A Bicategory of Groupoids

I want to talk about an interesting 2-category of topological groupoids that I’ve been thinking about recently. Let’s start with the basics; what is a groupoid? Well a group can be thought of as a category with one object and with every morphism invertible. A groupoid is the same thing, except that there can be multiple objects. Why are these interesting? well groupoids generalize three different notions at once: sets, equivalence relations, and groups. We’ve seen how groups enter. Equivalence relations on sets can also be viewed as categories where there are exactly one or zero morphisms between two objects: one if the objects are equivalent, zero otherwise.

Obvious Fact: Since groupoids are categories we can talk about functors between groupoids and natural transformations between these. Hence groupoids form a 2-category.

What happens if we add topology? What if we want a space of objects and a space of morphisms? (source, target and identiy maps are countinuous, of course). Well things start to break down.

The main problem is this: suppose that we have a space that is the union of two open subspaces,

X = U_1 \cup U_2

For notation, let U_{ij} be the intersection of U_i and U_j.

Then we can form two topological groupoids out of this:

  • X viewed as a space of objects with only the identity morphisms.
  • U, which has objects the disjoint union of U_1 and U_2, and where the morphisms are the disjoint union of U_{11}, U_{12}, U_{21} and U_{22}. The source and target maps are the obvious inclusions.

U is a special case of an equivalence relation: two points in U_1 and U_2 are equivalent if they correspond to the same point in X.
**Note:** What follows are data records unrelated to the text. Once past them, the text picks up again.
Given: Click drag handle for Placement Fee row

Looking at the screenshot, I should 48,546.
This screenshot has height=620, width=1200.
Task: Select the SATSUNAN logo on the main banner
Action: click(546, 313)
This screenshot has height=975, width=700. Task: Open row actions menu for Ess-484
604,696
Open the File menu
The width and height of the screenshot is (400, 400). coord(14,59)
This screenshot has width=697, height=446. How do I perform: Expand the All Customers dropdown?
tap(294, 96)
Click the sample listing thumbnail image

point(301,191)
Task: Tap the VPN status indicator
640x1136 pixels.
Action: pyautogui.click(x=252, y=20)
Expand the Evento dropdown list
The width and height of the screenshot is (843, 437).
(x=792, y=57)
Moreover there is a natural map/functor from U to X which sends a point of U to the corresponding point in X.

If we forget the topology, then this is an equivalence of categories/groupoids, and morally we want this to hold if we have topology around too. These two topological categories should be equivalent.

Therein lies the problem. If we keep the topology around (and require our functors to be continuous) then the obvious map is not in general an equivalence. For example suppose that X is connected. Then to have the “inverse” of the natural functor from U to X, we would need a functor from X to U which is surjective on equivalence classes of objects. As long as neither U_i is all of X, then this is impossible since we would need a continuous map from a connected space (X) whose image lies in distict components of a disconnected space (the objects of U). No such map can exist.

What are we to do?

Well fortunately there is a pretty nice solution. The idea is to replace functors with “bibundles”. First, let’s back up a little and talk about ordinary groupoids again.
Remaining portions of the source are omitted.